At the same time, crypto-native prediction venues are reentering the U.S. under the CFTC’s umbrella. Polymarket won a U.S. relaunch via a no-action letter after buying a derivatives exchange and clearing house, a pivot that lets it bring onshore some markets on sports and elections. As reported here, the decision has split opinion across finance and policy circles, with backers calling prediction markets a frontier for information discovery and critics warning they risk becoming “digital casinos.” These developments set competitive benchmarks for PrizePicks as it eyes partnerships and distribution inside federally regulated channels.
What this means for the market
The NFA approval gives PrizePicks a regulated pathway to offer event-driven contracts via CFTC-supervised exchanges while it continues operating fantasy sports in 46 states. In practice, that could let the company layer exchange access and order routing onto a sizable consumer base built through fantasy games and sports partnerships. It also may accelerate mainstream adoption by limiting frictions that have kept prediction products siloed — particularly KYC, payments and trust.
The stakes are high for incumbents across gaming and brokerage. If consumer-friendly apps can package event contracts with familiar UX, spectator sports and real-time data feeds, prediction markets could move from niche to mass-market. That prospect helps explain the rush to lock down compliance credentials and public-sector experience, from the iCAP designation to executive hires with licensing chops.

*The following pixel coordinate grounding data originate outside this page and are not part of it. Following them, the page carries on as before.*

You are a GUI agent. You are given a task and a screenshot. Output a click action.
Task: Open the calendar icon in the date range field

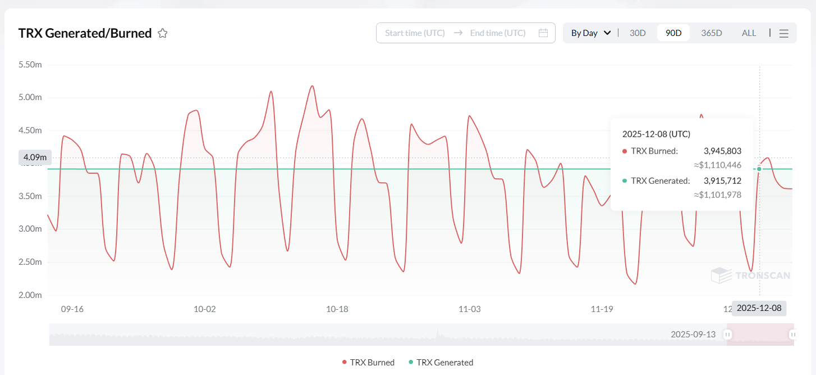(x=543, y=33)
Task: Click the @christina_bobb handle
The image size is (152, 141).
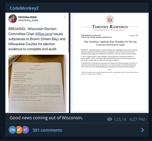Action: 28,20
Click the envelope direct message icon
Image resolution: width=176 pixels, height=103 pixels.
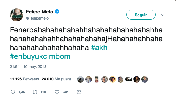pos(79,92)

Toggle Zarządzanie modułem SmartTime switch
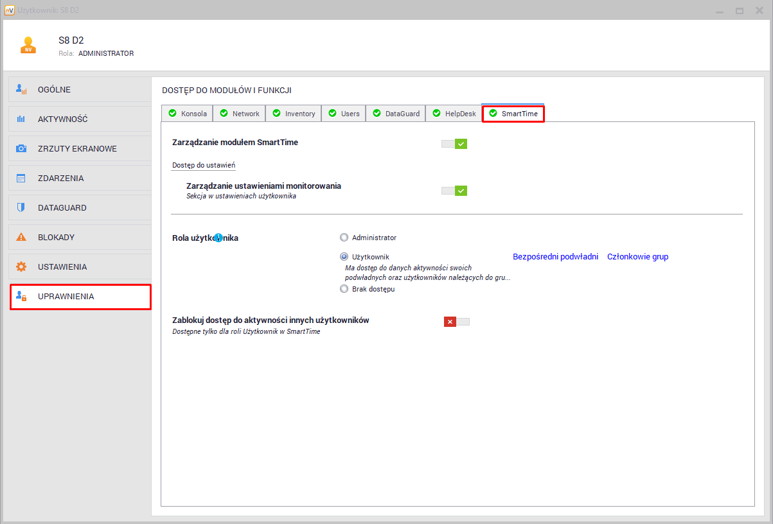pyautogui.click(x=454, y=144)
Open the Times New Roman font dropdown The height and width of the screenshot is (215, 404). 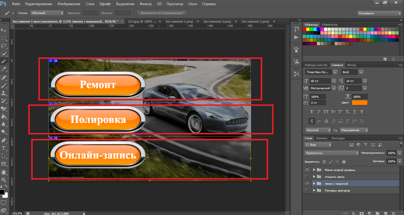click(x=335, y=72)
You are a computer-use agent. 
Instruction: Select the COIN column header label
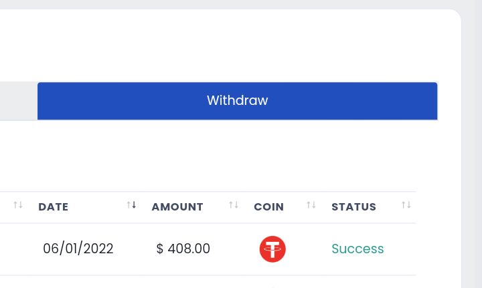[x=268, y=206]
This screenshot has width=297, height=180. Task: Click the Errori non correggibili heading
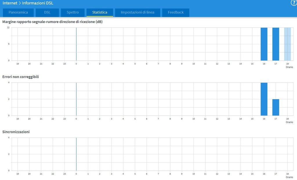coord(21,77)
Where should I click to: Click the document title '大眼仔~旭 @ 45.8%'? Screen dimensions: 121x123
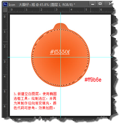click(x=34, y=4)
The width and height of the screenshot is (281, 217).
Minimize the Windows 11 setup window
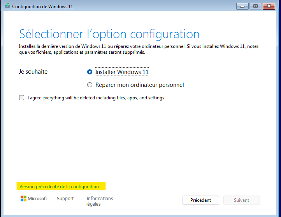[x=242, y=6]
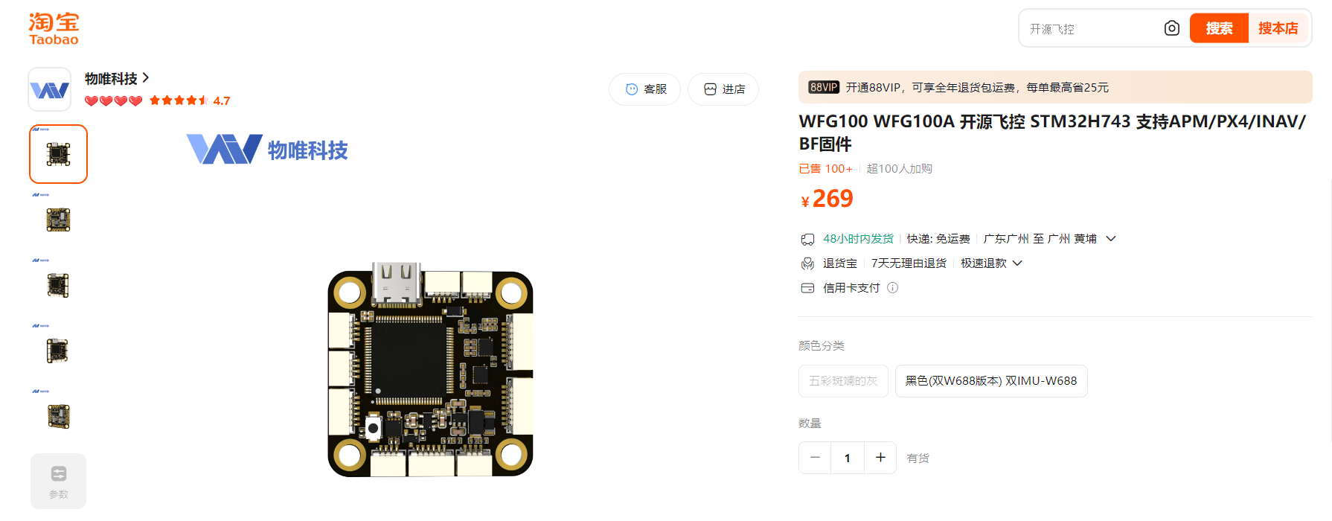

It also explains why state regulators and casino operators are testing legal lines in court, wary of federally approved products siphoning engagement from state-licensed sportsbooks.
For now, PrizePicks’ next chapter hinges on execution: deepening exchange partnerships, proving consumer safeguards translate to futures-style products and navigating a bifurcated oversight system. The company’s recent approvals and investments suggest a bid to define the model for responsible growth in a sector where the rulebook is still being written.